Each line below should be repeated exactly as it stands.

━━━ Supplied data

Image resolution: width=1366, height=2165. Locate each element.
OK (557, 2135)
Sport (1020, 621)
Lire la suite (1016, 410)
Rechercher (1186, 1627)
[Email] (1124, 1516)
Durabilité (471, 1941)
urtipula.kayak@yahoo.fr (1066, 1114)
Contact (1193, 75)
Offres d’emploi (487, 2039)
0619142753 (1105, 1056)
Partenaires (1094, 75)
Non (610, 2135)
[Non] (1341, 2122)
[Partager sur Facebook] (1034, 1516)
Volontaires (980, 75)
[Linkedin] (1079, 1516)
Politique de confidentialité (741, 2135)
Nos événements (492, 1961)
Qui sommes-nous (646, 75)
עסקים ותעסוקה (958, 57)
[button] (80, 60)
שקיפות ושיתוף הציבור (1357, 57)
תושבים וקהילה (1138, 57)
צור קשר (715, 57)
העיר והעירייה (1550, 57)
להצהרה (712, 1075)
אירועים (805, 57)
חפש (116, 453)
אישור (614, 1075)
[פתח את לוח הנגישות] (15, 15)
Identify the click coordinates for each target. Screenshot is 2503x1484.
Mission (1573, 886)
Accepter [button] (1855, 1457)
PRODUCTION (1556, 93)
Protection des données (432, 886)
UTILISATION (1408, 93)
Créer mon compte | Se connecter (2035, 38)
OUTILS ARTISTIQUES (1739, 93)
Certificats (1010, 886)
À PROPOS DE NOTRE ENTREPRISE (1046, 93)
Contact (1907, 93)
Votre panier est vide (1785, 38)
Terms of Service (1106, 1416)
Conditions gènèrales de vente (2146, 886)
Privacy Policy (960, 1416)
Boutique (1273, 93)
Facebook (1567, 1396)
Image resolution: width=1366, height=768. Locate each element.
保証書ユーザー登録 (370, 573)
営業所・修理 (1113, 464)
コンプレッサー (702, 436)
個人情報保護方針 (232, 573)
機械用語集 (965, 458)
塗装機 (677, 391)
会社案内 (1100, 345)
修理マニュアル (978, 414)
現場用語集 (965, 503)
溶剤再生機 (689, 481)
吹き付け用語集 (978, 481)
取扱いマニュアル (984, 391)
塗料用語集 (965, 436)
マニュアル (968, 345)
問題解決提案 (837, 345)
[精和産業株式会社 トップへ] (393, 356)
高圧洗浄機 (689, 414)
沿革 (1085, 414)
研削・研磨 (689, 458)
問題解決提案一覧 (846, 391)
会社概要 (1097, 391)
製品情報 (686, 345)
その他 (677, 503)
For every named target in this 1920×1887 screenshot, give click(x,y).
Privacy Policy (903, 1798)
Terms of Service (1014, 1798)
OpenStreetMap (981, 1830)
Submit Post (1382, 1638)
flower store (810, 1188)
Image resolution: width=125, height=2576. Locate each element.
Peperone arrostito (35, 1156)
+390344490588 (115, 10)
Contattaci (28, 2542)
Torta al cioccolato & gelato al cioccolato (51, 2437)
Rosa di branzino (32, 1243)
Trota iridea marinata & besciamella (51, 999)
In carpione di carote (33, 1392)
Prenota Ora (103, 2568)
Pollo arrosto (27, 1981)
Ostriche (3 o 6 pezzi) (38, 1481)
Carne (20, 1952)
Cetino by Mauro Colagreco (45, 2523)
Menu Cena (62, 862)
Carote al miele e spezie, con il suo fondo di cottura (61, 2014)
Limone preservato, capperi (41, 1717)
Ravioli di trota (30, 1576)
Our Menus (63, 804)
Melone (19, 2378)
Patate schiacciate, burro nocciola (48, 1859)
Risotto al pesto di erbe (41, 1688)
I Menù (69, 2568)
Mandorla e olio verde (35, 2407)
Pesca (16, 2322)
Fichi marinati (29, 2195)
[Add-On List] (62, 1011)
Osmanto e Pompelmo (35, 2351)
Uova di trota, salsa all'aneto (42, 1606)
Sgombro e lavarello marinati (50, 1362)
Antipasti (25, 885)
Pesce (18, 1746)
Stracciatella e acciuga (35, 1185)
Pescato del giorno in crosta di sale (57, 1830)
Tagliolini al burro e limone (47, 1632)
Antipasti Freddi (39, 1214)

━━━━━━

#### [Output for this task]
Image resolution: width=1366, height=2165. Locate each element.
OK (557, 2135)
Sport (1020, 621)
Lire la suite (1016, 410)
Rechercher (1186, 1627)
[Email] (1124, 1516)
Durabilité (471, 1941)
urtipula.kayak@yahoo.fr (1066, 1114)
Contact (1193, 75)
Offres d’emploi (487, 2039)
0619142753 (1105, 1056)
Partenaires (1094, 75)
Non (610, 2135)
[Non] (1341, 2122)
[Partager sur Facebook] (1034, 1516)
Volontaires (980, 75)
[Linkedin] (1079, 1516)
Politique de confidentialité (741, 2135)
Nos événements (492, 1961)
Qui sommes-nous (646, 75)
עסקים ותעסוקה (958, 57)
[button] (80, 60)
שקיפות ושיתוף הציבור (1357, 57)
תושבים וקהילה (1138, 57)
צור קשר (715, 57)
העיר והעירייה (1550, 57)
להצהרה (712, 1075)
אירועים (805, 57)
חפש (116, 453)
אישור (614, 1075)
[פתח את לוח הנגישות] (15, 15)
Identify the click coordinates for each target. Screenshot is 2503x1484.
Mission (1573, 886)
Accepter [button] (1855, 1457)
PRODUCTION (1556, 93)
Protection des données (432, 886)
UTILISATION (1408, 93)
Créer mon compte | Se connecter (2035, 38)
OUTILS ARTISTIQUES (1739, 93)
Certificats (1010, 886)
À PROPOS DE NOTRE ENTREPRISE (1046, 93)
Contact (1907, 93)
Votre panier est vide (1785, 38)
Terms of Service (1106, 1416)
Conditions gènèrales de vente (2146, 886)
Privacy Policy (960, 1416)
Boutique (1273, 93)
Facebook (1567, 1396)
Image resolution: width=1366, height=768. Locate each element.
保証書ユーザー登録 (370, 573)
営業所・修理 (1113, 464)
コンプレッサー (702, 436)
個人情報保護方針 (232, 573)
機械用語集 (965, 458)
塗装機 (677, 391)
会社案内 (1100, 345)
修理マニュアル (978, 414)
現場用語集 (965, 503)
溶剤再生機 (689, 481)
吹き付け用語集 (978, 481)
取扱いマニュアル (984, 391)
塗料用語集 (965, 436)
マニュアル (968, 345)
問題解決提案 (837, 345)
[精和産業株式会社 トップへ] (393, 356)
高圧洗浄機 (689, 414)
沿革 (1085, 414)
研削・研磨 (689, 458)
問題解決提案一覧 (846, 391)
会社概要 (1097, 391)
製品情報 (686, 345)
その他 (677, 503)
For every named target in this 1920×1887 screenshot, give click(x,y).
Privacy Policy (903, 1798)
Terms of Service (1014, 1798)
OpenStreetMap (981, 1830)
Submit Post (1382, 1638)
flower store (810, 1188)
Image resolution: width=125, height=2576. Locate each element.
Peperone arrostito (35, 1156)
+390344490588 (115, 10)
Contattaci (28, 2542)
Torta al cioccolato & gelato al cioccolato (51, 2437)
Rosa di branzino (32, 1243)
Trota iridea marinata & besciamella (51, 999)
In carpione di carote (33, 1392)
Prenota Ora (103, 2568)
Pollo arrosto (27, 1981)
Ostriche (3 o 6 pezzi) (38, 1481)
Carne (20, 1952)
Cetino by Mauro Colagreco (45, 2523)
Menu Cena (62, 862)
Carote al miele e spezie, con il suo fondo di cottura (61, 2014)
Limone preservato, capperi (41, 1717)
Ravioli di trota (30, 1576)
Our Menus (63, 804)
Melone (19, 2378)
Patate schiacciate, burro nocciola (48, 1859)
Risotto al pesto di erbe (41, 1688)
I Menù (69, 2568)
Mandorla e olio verde (35, 2407)
Pesca (16, 2322)
Fichi marinati (29, 2195)
[Add-On List] (62, 1011)
Osmanto e Pompelmo (35, 2351)
Uova di trota, salsa all'aneto (42, 1606)
Sgombro e lavarello marinati (50, 1362)
Antipasti (25, 885)
Pesce (18, 1746)
Stracciatella e acciuga (35, 1185)
Pescato del giorno in crosta di sale (57, 1830)
Tagliolini al burro e limone (47, 1632)
Antipasti Freddi (39, 1214)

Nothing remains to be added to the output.